Pull the passage of the school board news item that runs from "In a report" to "on district enrollment.", copying it word for word.

* [PASSAGE]:
"""
November 20, 2000

The School Board approved $32,500 in staffing allocations for music and gifted & talented programming and clerical support. The allocations, which are effective in the second semester, will provide an additional high school band instructor for one block, one-quarter of a teaching position to begin providing an elementary ensemble, coordination of parent-paid lessons through a private company, extracurricular pay for a high school Academic Decathlon coach and gifted and talented clerical support and clerical support at Marcy.

The funds were available based on the district’s increased enrollment.

Board member Dawn Van Aacken said the approved positions were a long time in coming.

“This came to us three years ago as a recommendation,” Van Aacken said, referring to a district committee that studied and recommended offering an elementary music program. “The full board supported it and wanted to offer it when we could fit it in the budget.”

“I am glad we were able to do it,” she said.

In a report that showed enrollment projections for next year, Supt. Kathleen Cooke, Ph.D., credited the district’s increased enrollment for allowing the district to fund the Academic Decathlon and additional band opportunities.

District enrollment was up in the past two years, thanks to the implementation of the optional half-day kindergarten program for 4-year-olds and optional full-day kindergarten for 5-year-olds. State revenue caps and state aid are based on district enrollment.

While enrollment increased more than six percent in 1999-2000 and four percent in 2000-2001, enrollment projections for next year are expected to be only .3 percent. Neighboring school districts with flat or declining enrollments have had to cut programs and services because the state revenue cap does not meet cost-of-living increases, according to Cooke.
"""
* [SUPPLIED DATA]:
"""
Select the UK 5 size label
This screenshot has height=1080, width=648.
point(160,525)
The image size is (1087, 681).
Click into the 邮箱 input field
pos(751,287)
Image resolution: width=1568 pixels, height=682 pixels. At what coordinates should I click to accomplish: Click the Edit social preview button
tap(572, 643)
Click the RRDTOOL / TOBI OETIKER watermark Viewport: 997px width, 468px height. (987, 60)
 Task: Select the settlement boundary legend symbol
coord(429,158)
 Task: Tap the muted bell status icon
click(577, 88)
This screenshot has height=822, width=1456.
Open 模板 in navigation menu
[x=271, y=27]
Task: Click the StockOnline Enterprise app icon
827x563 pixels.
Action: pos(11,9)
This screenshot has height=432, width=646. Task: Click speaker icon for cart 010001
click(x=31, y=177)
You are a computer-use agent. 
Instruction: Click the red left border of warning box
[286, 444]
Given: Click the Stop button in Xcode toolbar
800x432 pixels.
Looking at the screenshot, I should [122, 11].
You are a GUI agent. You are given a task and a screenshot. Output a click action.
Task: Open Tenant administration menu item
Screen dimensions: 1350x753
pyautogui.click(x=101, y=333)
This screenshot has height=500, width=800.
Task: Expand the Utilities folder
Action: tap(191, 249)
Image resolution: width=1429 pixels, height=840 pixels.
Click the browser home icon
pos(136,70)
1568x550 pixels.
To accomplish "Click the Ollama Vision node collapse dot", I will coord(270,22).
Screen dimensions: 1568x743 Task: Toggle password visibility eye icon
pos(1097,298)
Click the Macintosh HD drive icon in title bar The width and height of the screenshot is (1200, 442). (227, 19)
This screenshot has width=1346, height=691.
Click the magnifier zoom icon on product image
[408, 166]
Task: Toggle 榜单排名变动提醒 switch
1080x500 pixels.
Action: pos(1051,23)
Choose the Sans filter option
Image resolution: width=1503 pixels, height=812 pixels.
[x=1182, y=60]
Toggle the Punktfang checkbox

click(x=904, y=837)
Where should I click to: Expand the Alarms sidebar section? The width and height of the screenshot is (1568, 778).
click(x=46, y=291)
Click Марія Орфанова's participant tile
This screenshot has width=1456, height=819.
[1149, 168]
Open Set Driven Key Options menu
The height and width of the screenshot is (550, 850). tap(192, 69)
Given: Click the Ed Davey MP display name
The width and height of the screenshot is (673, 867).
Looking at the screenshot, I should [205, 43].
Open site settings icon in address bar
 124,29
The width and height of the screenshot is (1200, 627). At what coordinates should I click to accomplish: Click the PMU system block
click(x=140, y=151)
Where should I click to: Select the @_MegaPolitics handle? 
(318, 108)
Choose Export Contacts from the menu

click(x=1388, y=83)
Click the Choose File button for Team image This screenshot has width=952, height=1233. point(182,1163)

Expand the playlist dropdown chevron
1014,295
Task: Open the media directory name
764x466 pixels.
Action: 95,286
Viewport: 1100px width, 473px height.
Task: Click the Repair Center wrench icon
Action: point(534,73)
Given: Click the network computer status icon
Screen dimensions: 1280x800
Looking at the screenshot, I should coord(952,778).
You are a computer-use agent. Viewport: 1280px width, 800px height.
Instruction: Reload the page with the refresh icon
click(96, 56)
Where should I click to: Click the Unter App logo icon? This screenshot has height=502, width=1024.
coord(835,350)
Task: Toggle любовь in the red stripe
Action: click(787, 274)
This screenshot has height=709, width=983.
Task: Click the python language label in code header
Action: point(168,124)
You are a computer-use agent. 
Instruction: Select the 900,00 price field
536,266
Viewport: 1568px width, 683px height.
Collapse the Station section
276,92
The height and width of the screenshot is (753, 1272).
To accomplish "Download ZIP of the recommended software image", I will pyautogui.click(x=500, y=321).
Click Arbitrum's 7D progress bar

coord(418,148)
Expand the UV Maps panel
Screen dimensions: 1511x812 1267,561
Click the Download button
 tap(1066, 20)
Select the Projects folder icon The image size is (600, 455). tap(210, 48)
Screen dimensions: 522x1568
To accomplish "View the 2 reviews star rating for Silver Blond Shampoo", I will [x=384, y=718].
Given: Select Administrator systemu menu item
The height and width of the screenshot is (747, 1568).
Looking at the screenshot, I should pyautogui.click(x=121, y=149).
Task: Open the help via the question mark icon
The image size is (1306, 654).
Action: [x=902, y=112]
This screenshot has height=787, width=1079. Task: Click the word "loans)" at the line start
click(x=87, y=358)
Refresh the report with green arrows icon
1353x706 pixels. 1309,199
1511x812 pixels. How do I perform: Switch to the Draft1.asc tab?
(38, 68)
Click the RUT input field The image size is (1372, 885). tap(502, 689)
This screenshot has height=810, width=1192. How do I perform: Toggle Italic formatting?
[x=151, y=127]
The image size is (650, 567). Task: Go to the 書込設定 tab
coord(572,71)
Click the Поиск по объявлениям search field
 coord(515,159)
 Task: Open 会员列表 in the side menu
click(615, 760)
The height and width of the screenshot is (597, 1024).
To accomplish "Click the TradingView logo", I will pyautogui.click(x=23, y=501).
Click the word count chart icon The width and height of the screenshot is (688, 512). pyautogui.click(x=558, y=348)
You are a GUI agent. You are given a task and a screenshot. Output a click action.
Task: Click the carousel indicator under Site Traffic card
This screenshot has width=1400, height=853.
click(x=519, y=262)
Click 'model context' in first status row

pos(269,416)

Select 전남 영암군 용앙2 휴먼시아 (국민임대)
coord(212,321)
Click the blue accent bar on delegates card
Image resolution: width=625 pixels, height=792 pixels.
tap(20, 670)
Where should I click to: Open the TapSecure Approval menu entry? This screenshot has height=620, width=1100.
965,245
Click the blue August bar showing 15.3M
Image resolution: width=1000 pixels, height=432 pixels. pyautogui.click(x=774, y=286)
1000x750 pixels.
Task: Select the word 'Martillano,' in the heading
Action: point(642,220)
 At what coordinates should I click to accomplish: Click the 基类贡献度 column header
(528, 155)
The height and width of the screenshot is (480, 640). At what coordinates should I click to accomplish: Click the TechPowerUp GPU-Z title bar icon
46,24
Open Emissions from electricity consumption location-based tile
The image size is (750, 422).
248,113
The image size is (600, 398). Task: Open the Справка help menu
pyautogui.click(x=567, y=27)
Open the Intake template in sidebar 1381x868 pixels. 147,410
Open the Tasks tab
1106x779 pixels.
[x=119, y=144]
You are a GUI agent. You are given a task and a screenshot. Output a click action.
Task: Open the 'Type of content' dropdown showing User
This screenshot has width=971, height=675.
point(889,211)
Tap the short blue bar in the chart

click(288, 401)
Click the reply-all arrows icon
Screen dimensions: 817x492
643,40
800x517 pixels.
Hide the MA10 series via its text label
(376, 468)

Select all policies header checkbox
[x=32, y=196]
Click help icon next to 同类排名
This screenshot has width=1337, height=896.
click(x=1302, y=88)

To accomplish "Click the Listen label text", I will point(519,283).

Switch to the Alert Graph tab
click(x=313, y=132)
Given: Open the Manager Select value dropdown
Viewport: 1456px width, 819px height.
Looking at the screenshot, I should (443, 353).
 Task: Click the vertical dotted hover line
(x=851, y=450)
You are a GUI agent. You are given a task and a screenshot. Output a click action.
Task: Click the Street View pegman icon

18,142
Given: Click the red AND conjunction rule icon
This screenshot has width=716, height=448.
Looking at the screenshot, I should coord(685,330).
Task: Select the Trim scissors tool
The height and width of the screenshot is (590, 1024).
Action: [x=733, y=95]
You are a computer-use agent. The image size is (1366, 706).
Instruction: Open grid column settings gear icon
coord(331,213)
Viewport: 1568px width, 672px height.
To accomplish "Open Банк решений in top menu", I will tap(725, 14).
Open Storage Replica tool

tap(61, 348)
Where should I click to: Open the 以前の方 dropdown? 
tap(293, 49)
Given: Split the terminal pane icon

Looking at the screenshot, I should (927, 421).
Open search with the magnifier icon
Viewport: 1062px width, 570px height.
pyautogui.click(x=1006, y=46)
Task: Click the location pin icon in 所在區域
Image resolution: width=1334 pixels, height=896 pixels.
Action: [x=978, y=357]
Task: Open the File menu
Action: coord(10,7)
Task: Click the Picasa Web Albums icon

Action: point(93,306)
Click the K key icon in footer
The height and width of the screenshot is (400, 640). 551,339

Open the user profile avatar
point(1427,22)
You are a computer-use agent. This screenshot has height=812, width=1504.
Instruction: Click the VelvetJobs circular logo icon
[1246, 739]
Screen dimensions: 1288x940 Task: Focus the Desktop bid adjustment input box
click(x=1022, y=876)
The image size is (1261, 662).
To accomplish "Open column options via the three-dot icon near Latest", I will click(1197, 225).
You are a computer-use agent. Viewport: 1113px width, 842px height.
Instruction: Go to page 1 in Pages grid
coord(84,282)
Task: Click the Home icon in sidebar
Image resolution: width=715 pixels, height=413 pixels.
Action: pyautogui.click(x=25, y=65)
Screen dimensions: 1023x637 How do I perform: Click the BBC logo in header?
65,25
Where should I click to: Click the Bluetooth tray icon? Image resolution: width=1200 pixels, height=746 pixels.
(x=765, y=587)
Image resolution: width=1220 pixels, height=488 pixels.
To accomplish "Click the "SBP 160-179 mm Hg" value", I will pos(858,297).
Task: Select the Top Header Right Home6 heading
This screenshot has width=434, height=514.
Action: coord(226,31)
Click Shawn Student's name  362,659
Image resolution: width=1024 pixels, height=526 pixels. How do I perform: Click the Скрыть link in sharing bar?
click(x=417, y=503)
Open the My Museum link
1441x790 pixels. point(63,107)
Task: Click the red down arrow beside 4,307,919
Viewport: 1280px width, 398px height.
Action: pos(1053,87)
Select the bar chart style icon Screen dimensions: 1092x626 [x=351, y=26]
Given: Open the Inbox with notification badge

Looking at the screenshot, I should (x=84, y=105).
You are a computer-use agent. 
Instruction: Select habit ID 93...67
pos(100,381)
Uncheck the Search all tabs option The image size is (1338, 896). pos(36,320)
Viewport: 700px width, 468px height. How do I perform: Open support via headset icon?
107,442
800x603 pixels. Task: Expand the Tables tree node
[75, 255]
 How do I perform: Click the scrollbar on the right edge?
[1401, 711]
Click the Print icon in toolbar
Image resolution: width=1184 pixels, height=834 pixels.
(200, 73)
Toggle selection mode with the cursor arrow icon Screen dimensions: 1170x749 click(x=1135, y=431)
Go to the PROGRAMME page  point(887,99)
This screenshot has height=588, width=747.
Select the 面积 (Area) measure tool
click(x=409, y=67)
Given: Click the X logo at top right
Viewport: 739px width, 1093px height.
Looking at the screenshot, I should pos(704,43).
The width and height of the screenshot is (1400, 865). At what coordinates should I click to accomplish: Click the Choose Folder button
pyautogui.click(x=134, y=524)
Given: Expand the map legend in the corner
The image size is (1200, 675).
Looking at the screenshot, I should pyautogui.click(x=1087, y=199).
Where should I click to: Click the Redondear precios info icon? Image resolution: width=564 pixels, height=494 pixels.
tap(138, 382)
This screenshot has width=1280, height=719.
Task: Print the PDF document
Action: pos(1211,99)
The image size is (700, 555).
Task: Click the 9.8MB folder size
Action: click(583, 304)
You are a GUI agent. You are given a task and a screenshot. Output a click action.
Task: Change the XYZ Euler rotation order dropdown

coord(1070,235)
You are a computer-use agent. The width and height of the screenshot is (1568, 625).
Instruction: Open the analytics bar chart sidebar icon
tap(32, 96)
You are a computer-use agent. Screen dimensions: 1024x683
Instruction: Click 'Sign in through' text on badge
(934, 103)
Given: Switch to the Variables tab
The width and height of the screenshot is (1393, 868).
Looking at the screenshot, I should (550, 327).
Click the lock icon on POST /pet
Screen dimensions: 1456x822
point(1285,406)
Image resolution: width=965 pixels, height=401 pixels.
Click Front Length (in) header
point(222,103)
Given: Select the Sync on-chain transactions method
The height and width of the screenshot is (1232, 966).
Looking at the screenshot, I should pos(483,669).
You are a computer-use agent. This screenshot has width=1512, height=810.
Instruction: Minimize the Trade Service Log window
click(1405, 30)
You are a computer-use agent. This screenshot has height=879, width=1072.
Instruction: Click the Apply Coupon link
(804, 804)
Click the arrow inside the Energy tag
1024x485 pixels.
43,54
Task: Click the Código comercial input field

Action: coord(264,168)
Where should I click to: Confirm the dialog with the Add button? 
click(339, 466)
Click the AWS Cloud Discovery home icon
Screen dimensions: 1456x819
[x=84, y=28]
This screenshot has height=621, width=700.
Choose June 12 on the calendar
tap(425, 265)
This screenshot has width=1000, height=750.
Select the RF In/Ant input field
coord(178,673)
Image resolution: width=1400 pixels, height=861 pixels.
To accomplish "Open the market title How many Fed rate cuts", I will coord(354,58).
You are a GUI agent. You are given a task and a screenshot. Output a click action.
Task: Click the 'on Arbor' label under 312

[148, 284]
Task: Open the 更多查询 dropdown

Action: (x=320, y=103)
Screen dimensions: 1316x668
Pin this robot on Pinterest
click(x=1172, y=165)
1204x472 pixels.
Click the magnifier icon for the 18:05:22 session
"""
* [OUTPUT BELOW]:
In a report that showed enrollment projections for next year, Supt. Kathleen Cooke, Ph.D., credited the district’s increased enrollment for allowing the district to fund the Academic Decathlon and additional band opportunities.

District enrollment was up in the past two years, thanks to the implementation of the optional half-day kindergarten program for 4-year-olds and optional full-day kindergarten for 5-year-olds. State revenue caps and state aid are based on district enrollment.